At my setup, I am writing awkward arrays to the branches. I am assuming that uproot transforms those into native types (vectors? arrays? I really don’t know because I can’t/don’t know where to look at the types in the root file…).

I would love to share the data file but it is 50GB in size and as such, can’t easily be shared…

vpadulan · May 6, 2024, 2:19pm

Dear @umute97 ,

I am assuming that uproot transforms those into native types

In general this is not true, although for this kind of very simple types I agree it should be the case. Maybe a question for uproot developers.

I really don’t know because I can’t/don’t know where to look at the types in the root file…).

You can do it with

>>> import ROOT
>>> with ROOT.TFile.Open("myfile.root") as f:
...     tree = f.Get("mytree")
...     tree.Print()

Cheers,
Vincenzo

umute97 · May 6, 2024, 2:28pm

Hi,
did that, returned:

The number of entries amounts to what I expected to see. There should be 625000 arrays in that branch, which there are. Assuming that “/D” is the type of the branch, ROOT detects it as a "D"ouble branch type as the error message suggests?

umute97 · May 6, 2024, 2:36pm

Following up on this: just a quick back-of-the-napkin calculation:

Size of double * 1024 doubles in one array * 625000 entries

This is approximately the size that I got with the tree.Print(), so even the size checks out.

vpadulan · May 6, 2024, 2:45pm

Dear @umute97 ,

Yep, the D symbols stands for double (see the docs), and that branch is not stored as an array.

umute97 · May 6, 2024, 2:50pm

But it is, see the 3rd entry in this post. If they weren’t stored as arrays, uproot would not be able to read in the rootfile and print the arrays like that…

vpadulan · May 6, 2024, 2:53pm

Dear @umute97 ,

It depends. uproot might have logic to read back the data from disk and do the necessary manipulation to treat the doubles as arrays but only in memory (e.g. simply by referencing a range of them to make the array of one event, this is just an example I am not sure this is how it happens).

I could try to reproduce your problem if you gave me a small ROOT file produced with uproot and possibly a reproducer of how to write that dataset. Unfortunately I can’t promise I would be able to test this immediately but I would come back to you once I try.

Cheers,
Vincenzo

umute97 · May 6, 2024, 2:55pm

I’ll spin the setup up real quick and generate a small test file for you. Thanks for looking into this!

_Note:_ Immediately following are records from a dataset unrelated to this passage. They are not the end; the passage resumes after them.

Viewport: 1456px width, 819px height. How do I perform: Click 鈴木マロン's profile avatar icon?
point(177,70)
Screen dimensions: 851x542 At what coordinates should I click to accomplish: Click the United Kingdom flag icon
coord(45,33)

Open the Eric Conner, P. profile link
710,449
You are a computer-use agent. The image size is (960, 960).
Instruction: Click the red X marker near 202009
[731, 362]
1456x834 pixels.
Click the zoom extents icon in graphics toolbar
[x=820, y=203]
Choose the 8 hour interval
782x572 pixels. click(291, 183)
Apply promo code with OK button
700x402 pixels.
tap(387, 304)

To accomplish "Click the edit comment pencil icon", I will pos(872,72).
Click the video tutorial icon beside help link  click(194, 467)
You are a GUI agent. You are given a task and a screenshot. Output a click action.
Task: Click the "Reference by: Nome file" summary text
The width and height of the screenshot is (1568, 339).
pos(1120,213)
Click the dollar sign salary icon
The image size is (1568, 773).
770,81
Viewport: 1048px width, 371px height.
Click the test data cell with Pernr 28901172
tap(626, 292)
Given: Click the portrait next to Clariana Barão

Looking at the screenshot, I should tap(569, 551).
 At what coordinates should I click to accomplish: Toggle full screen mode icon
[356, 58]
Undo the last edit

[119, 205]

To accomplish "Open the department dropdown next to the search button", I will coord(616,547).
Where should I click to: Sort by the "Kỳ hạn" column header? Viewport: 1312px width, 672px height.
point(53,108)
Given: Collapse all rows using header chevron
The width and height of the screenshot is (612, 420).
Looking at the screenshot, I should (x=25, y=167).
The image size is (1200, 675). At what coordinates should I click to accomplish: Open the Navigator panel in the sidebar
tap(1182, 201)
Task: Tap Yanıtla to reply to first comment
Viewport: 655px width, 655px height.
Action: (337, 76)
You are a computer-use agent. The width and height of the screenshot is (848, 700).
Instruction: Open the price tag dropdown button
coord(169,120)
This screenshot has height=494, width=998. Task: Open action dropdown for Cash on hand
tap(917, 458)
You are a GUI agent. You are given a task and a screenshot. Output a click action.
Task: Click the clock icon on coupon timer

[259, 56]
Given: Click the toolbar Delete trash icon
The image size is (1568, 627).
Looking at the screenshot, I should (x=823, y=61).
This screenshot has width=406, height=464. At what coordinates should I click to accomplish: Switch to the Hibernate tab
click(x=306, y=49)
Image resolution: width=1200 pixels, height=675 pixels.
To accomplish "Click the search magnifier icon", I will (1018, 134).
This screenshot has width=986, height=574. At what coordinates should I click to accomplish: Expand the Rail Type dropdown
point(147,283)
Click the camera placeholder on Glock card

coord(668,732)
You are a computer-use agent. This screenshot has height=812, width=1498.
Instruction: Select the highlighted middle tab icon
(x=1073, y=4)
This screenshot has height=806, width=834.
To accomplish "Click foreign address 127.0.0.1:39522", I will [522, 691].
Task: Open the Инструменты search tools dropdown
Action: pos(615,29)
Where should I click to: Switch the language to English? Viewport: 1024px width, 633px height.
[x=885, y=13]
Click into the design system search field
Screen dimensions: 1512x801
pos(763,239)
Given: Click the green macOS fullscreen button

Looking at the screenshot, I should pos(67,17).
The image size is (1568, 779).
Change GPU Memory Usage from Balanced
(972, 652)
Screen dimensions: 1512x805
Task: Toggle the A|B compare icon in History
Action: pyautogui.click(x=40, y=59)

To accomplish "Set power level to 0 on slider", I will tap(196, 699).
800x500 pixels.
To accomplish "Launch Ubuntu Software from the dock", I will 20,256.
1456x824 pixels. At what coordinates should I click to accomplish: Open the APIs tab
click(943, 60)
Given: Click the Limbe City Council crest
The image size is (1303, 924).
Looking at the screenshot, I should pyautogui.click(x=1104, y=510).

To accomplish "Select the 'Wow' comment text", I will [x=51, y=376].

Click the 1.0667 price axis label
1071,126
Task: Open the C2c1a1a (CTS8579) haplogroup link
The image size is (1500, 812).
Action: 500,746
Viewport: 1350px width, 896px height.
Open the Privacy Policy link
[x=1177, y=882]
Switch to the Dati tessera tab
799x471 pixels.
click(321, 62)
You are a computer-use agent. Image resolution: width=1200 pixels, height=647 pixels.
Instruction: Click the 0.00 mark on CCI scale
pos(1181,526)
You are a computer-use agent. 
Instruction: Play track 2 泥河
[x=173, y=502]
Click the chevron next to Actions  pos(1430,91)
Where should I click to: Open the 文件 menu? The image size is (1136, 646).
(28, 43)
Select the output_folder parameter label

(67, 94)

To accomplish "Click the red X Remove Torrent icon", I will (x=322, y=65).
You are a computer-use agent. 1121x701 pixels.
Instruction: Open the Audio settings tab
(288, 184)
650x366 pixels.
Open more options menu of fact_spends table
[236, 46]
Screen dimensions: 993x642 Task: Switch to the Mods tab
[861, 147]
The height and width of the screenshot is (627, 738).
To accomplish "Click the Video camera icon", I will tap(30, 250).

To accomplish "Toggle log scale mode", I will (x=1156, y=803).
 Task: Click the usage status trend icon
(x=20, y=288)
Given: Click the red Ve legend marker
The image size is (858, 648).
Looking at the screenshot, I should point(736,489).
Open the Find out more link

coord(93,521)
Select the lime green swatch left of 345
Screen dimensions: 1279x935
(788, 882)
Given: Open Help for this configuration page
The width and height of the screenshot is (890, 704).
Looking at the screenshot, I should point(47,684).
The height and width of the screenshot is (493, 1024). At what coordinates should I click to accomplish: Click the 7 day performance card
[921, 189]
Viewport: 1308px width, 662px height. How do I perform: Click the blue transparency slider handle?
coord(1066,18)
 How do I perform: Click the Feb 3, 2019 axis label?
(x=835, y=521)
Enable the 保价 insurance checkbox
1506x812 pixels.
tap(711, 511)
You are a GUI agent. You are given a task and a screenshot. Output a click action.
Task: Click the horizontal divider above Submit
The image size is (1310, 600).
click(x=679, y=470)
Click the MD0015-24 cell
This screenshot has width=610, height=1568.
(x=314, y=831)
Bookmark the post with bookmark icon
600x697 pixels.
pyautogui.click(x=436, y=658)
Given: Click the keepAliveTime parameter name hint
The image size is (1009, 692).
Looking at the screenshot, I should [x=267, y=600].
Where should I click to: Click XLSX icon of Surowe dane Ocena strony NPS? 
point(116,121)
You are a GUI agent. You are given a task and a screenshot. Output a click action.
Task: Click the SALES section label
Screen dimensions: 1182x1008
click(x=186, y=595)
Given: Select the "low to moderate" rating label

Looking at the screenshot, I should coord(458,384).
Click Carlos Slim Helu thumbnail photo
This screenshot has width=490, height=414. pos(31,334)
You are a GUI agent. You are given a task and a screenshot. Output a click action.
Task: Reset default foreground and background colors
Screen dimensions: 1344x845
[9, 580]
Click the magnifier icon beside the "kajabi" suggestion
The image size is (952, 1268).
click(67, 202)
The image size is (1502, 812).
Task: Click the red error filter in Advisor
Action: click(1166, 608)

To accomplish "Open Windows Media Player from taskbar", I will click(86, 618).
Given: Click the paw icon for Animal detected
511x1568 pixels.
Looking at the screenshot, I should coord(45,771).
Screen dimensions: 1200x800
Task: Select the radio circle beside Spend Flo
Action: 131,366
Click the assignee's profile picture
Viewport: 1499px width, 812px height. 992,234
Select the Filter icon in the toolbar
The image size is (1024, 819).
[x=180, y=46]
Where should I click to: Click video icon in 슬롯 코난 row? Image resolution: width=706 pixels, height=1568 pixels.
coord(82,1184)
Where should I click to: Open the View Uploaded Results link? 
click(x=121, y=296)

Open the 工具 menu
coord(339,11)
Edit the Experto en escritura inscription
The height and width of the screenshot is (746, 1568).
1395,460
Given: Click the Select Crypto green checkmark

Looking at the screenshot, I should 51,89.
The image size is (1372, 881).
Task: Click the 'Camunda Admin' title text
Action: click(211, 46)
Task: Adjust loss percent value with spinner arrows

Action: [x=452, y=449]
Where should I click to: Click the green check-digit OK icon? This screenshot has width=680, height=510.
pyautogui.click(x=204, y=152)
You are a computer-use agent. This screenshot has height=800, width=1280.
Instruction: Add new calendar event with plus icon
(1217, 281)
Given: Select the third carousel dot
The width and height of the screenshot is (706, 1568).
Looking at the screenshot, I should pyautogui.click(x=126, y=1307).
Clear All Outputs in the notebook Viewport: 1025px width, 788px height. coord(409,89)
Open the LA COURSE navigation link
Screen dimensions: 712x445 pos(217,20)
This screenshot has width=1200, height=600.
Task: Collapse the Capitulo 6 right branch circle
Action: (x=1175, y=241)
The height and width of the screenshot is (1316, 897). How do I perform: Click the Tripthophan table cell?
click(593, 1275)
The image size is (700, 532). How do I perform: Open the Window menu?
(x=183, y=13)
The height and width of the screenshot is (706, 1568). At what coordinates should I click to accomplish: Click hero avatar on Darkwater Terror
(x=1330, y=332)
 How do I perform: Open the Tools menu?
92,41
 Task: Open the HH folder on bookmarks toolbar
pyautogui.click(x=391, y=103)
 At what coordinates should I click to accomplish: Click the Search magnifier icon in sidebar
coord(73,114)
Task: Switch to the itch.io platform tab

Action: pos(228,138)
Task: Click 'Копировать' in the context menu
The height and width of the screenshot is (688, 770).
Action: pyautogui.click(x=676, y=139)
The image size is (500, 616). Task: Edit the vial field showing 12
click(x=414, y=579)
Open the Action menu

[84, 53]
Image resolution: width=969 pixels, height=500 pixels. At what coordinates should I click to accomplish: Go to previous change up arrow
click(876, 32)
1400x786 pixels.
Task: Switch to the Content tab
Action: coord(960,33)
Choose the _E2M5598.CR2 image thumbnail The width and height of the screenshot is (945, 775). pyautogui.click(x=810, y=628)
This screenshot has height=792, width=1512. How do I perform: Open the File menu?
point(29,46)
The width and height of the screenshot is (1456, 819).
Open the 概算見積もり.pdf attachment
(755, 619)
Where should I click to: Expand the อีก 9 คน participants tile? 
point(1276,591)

umute97 · May 6, 2024, 3:05pm

A test file can be downloaded here: https://cernbox.cern.ch/s/4mOHVGU509efdAS

(I’m a new user, so I can’t create links.)

vpadulan · May 6, 2024, 3:15pm

Dear @umute97 ,

Thanks a lot for the file! Could you also share the code to create that dataset?

Cheers,
Vincenzo

umute97 · May 6, 2024, 3:28pm

The code is embedded into our measurement framework and as such is a bit crowded, I’ll try to isolate the most important points:

with self.device:
    self.log.info("Reading %d events...", max_num_events)
    while nevts < max_num_events:
        time.sleep(0.05)
        waveforms = self.get_waveforms()
        current_nevts = len(waveforms)
        nevts += current_nevts
        data += waveforms
        self.log.info("Read %d out of %d events...", nevts, max_num_events)

self._chunk += data
self._meta_chunk += [meta] * len(data)

if len(self._chunk) >= self._chunk_size or ignore_chunk_size:
    self.log.info("Chunk full.")
    self.copy_and_save_chunks()

copy_and_save_chunks() creates copies of the chunk lists and starts a thread to save the chunks:

chunk = pd.DataFrame(chunk)
chunk = chunk.applymap(_format_waveform)
chunk = chunk.rename(columns=self._channel_map)

meta_chunk = pd.DataFrame(meta_chunk)

# Transform (meta)data to suitable format for saving
formatted = {"wfm": {}, "meta": {}}
formatted["wfm"] = {column: chunk[column] for column in chunk.columns}
formatted["meta"] = {
       column: ak.Array(meta_chunk[column]) for column in meta_chunk.columns
}

# Note: Empty string next to zip function is necessary
if self._output_file is None:
    # No rootfile created yet, so create it
    self._output_file = ur.recreate(self._output_path)
    for tree, data in formatted.items():
        self._output_file[tree] = {"": ak.zip(data)}
else:
    # Rootfile already exists, so extend it
    for tree, data in formatted.items():
        data["n"] = ak.Array([len(data)])
        self._output_file[tree].extend({"": ak.zip(data)})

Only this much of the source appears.